Le discoteche e le sale da ballo sono per eccellenza luoghi di promiscuità dove è impossibile garantire misure di prevenzione del contagio di questo virus quindi non vi sono altre soluzioni possibili oltre alla temporanea chiusura dei locali; questo è dettato anche dal fatto che stando all’OMS “la pandemia nel mondo è entrata in una nuova fase, in cui è spinta da contagi nei giovani sotto i 40 anni e con un maggior rischio per le fasce più vulnerabili”.

Chi ricopre incarichi istituzionali non dovrebbe contrapporre fintamente lavoratori di settori diversi, ma lavorare per garantire la sicurezza di tutti. Non si tratta di voler azzerare o spazzare via un comparto come quello del divertimento, ma molto più semplicemente di ridurre i contagi.

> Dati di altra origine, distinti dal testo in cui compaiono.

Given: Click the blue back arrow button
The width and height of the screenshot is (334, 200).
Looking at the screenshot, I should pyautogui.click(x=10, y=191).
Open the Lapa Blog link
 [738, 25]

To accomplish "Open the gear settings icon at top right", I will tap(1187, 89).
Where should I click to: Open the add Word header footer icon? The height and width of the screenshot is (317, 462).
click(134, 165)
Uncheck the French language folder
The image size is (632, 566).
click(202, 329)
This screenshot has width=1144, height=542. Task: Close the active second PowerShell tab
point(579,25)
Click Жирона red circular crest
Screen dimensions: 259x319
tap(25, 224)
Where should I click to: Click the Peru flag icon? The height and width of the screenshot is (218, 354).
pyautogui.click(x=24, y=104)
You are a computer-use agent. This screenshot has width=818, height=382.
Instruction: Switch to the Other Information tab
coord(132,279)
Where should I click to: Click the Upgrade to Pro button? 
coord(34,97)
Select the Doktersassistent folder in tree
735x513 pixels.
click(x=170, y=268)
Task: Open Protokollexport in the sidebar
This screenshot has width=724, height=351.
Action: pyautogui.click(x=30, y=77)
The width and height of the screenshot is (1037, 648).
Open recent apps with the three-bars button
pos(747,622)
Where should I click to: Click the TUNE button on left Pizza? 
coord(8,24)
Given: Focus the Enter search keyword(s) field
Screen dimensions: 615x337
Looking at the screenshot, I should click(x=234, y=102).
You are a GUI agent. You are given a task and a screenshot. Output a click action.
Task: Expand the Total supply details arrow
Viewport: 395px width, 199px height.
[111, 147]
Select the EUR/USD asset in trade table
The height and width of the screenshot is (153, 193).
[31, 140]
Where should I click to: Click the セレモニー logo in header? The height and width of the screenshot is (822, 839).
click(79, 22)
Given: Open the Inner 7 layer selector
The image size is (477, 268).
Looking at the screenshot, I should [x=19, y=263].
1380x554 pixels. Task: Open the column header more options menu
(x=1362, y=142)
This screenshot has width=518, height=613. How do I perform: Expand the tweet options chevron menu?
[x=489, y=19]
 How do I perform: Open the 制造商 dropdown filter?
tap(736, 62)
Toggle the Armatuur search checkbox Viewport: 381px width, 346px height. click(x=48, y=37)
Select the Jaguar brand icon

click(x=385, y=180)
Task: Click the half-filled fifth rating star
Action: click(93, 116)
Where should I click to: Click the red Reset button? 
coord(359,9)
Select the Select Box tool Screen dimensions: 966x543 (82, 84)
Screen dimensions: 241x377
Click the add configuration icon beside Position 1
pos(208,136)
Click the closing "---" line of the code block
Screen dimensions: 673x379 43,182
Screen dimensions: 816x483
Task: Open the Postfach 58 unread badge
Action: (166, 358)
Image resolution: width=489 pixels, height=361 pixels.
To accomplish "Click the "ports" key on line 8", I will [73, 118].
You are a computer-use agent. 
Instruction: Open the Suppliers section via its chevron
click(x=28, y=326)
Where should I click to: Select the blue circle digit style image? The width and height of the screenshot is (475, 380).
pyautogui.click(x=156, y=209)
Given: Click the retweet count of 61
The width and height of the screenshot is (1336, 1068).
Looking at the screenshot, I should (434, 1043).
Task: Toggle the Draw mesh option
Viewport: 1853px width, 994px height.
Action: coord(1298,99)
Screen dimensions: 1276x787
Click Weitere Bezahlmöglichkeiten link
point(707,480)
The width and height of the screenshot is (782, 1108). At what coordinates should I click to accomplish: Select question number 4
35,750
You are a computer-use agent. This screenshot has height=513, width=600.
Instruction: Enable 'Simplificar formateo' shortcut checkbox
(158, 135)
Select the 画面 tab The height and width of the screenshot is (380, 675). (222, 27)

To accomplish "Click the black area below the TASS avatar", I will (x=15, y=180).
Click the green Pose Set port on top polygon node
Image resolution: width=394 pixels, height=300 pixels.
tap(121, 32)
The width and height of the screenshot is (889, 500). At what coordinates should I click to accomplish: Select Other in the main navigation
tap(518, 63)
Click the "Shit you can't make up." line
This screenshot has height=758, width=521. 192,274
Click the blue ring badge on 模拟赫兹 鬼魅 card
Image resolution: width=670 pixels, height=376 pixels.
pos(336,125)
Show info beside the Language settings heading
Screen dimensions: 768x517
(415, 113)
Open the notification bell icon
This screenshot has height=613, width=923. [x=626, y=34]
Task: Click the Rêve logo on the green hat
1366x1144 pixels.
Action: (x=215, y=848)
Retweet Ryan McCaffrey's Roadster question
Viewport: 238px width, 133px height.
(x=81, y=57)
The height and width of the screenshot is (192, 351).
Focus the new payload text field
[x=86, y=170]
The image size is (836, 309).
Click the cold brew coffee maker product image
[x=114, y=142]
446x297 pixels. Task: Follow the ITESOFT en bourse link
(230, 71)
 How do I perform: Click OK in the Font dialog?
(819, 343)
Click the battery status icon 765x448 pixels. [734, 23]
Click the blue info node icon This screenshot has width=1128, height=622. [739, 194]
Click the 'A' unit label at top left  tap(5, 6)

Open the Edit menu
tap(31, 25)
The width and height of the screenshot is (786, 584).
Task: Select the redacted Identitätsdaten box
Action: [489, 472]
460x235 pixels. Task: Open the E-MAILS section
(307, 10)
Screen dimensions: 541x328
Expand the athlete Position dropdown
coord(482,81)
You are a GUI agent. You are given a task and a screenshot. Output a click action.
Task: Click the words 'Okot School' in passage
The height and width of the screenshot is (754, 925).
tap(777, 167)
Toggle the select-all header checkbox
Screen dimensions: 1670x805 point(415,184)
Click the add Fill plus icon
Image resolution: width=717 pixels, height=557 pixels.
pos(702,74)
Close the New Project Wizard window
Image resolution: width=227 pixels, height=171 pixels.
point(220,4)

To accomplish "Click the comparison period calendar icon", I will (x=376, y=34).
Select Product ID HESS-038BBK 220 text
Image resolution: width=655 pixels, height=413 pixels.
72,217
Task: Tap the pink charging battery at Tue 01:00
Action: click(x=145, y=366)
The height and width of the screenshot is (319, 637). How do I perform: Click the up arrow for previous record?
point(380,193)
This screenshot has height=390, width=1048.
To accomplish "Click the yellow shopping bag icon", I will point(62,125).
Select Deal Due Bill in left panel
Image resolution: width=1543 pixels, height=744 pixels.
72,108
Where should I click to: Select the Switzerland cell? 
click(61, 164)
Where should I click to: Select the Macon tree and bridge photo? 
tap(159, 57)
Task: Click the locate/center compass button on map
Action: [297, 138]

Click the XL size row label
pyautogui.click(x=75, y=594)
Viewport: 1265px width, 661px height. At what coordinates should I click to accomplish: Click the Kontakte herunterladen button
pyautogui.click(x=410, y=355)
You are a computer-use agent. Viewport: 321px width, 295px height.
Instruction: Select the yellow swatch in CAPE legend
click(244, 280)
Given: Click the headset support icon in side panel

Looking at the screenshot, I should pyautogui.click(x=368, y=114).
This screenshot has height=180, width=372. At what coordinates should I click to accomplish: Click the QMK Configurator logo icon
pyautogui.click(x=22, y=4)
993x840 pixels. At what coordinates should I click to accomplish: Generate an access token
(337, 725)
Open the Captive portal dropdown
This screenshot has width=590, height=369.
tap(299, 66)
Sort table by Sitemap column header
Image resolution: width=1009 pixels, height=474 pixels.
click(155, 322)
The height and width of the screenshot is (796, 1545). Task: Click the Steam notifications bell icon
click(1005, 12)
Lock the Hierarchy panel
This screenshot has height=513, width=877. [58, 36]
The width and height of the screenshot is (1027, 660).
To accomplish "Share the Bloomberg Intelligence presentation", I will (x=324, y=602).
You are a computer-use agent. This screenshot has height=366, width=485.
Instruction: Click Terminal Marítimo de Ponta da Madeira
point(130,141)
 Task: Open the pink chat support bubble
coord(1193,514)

La salute è il bene più prezioso che una persona possa avere e noi professionisti, quelli definiti più volte eroi, quelli ai quali venivano consegnate pizze e generi alimentari di ogni sorta, quelli che hanno lottato contro una guerra ad armi impari, abbiamo il dovere etico e deontologico di salvaguardarla appoggiando e sostenendo con tutta la nostra forza le misure anti – diffusione emanate dal Governo per contenere questo maledetto virus.

Noi, un tempo eroi e già messi in disparte, siamo sempre li ad aspettare un’altra ondata con la sola differenza che ora siamo più preparati per combattere la guerra perché il nemico già lo conosciamo, nemico che per colpa di persone becere e non curanti delle restrizioni faremo fatica a batterlo, ma noi lottiamo per vincere non per essere vinti.

Noi ci siamo stati, ci siamo e ci saremo sempre.